**Exercise description**
Write out word for word each line from the one containing "This screenshot has width=1041, height=442." through the close of the listing, including both ends. Pictures do not belong in the copy.

**Extracted information**

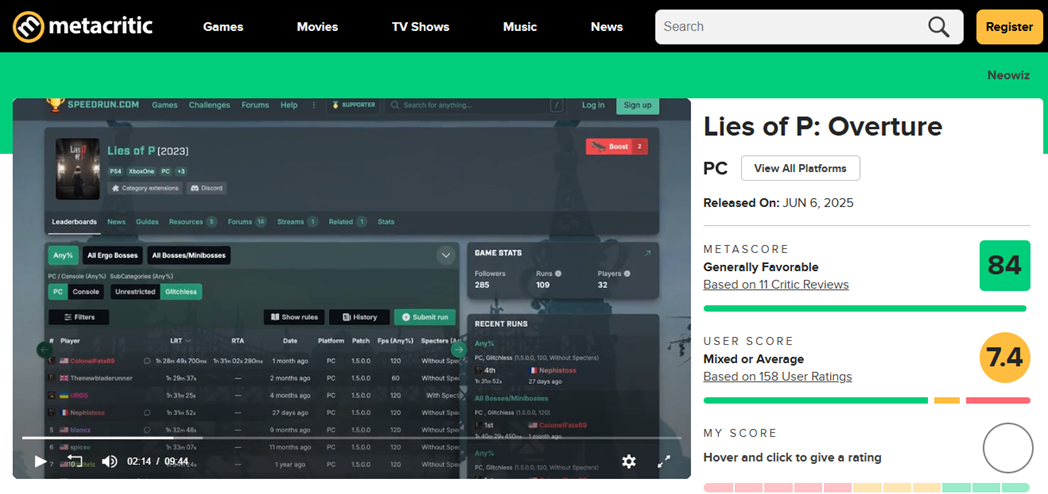The image size is (1048, 494).
Task: Expand the View All Platforms selector
Action: tap(800, 168)
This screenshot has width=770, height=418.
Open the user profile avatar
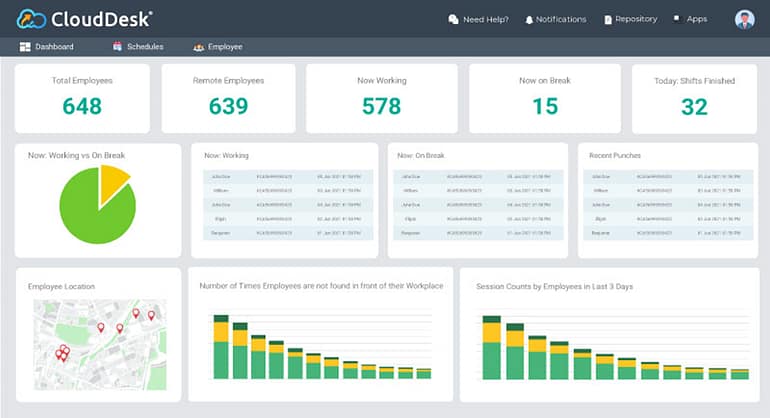(x=744, y=19)
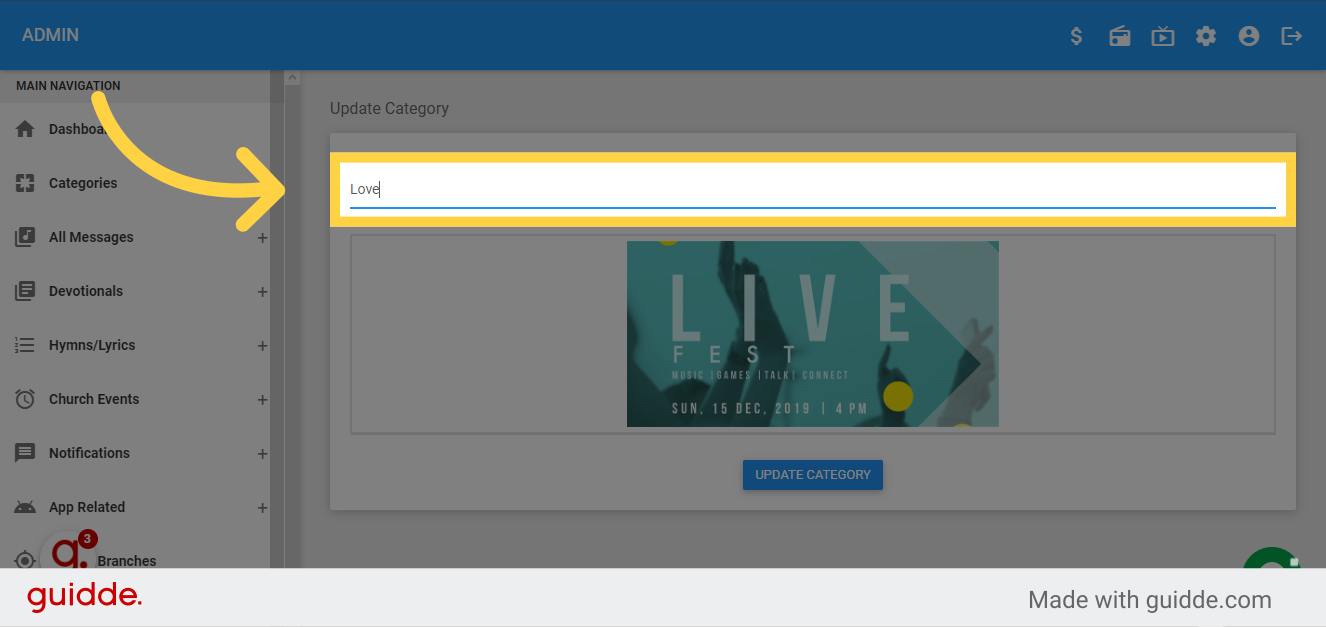Screen dimensions: 1326x627
Task: Expand the App Related section
Action: 262,507
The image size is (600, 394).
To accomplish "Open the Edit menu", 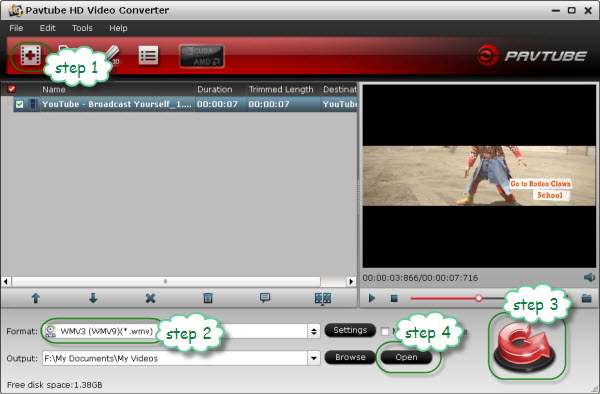I will (x=47, y=28).
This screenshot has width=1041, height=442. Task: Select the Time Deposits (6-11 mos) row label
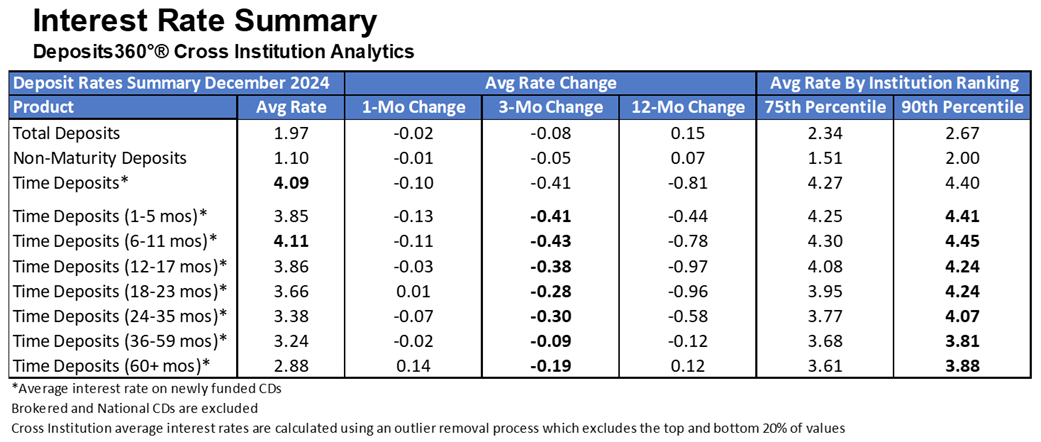[117, 240]
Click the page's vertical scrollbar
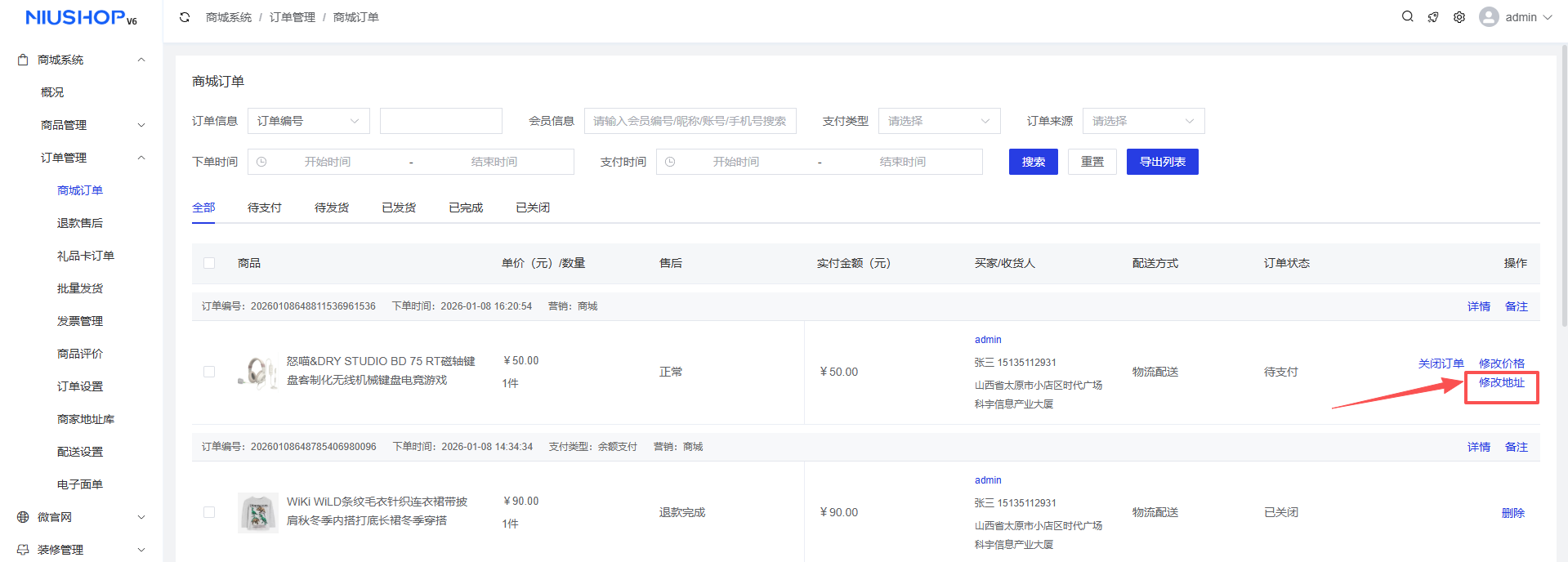This screenshot has width=1568, height=562. tap(1564, 188)
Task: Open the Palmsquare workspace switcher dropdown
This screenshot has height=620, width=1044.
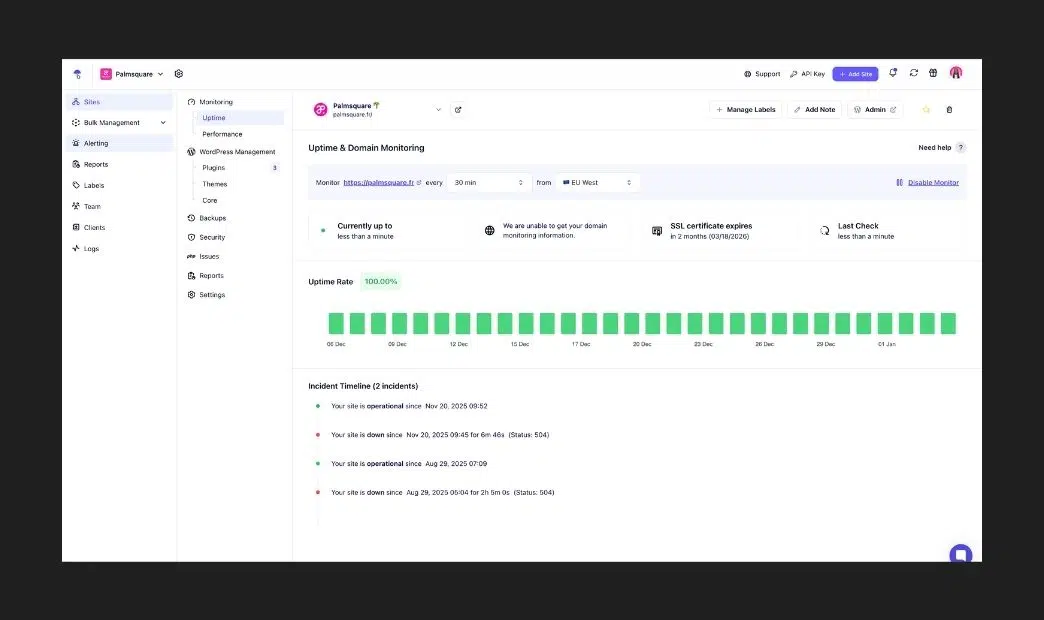Action: [132, 74]
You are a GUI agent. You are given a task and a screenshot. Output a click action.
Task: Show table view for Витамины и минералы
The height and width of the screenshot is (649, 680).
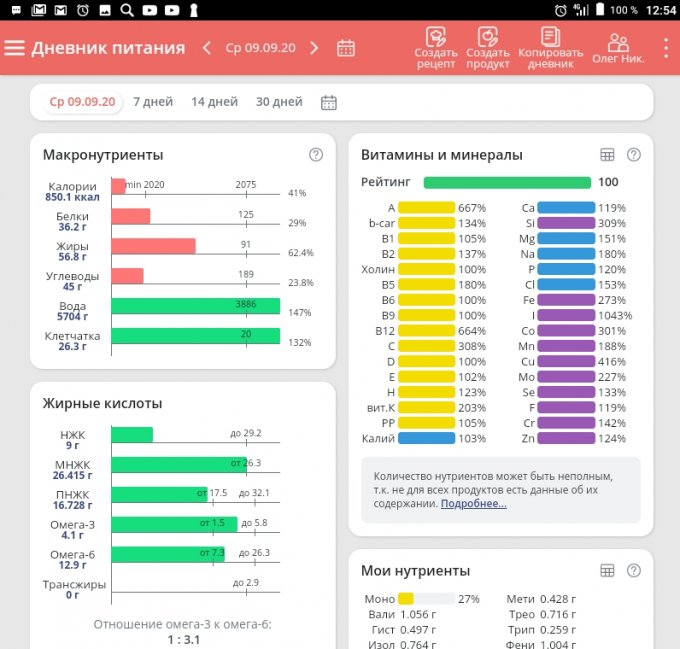[606, 155]
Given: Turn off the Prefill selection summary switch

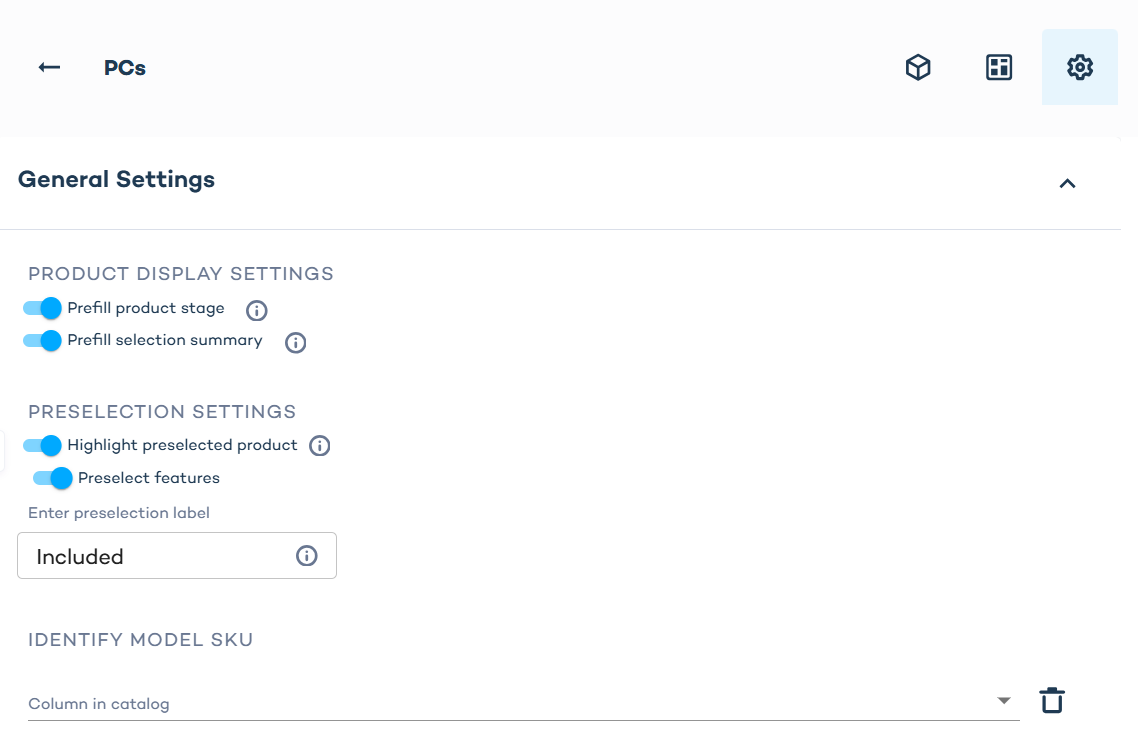Looking at the screenshot, I should 43,340.
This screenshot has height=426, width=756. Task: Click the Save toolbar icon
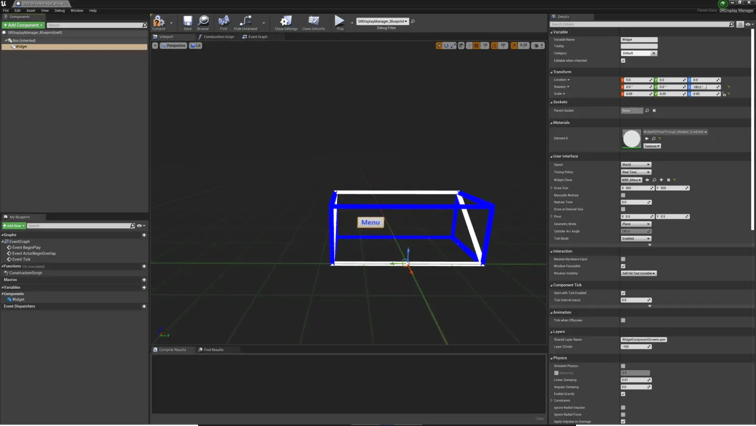click(187, 21)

**Reply to the exercise**
This screenshot has width=1041, height=442. Task: Select the Time Deposits (6-11 mos) row label
[117, 240]
Click the page's vertical scrollbar
This screenshot has width=1568, height=562. tap(1564, 188)
Task: Open the Palmsquare workspace switcher dropdown
This screenshot has height=620, width=1044.
Action: [132, 74]
You are a GUI agent. You are given a task and a screenshot. Output a click action.
Task: Show table view for Витамины и минералы
The height and width of the screenshot is (649, 680).
[606, 155]
Given: Turn off the Prefill selection summary switch

Looking at the screenshot, I should 43,340.
This screenshot has height=426, width=756. Task: Click the Save toolbar icon
click(187, 21)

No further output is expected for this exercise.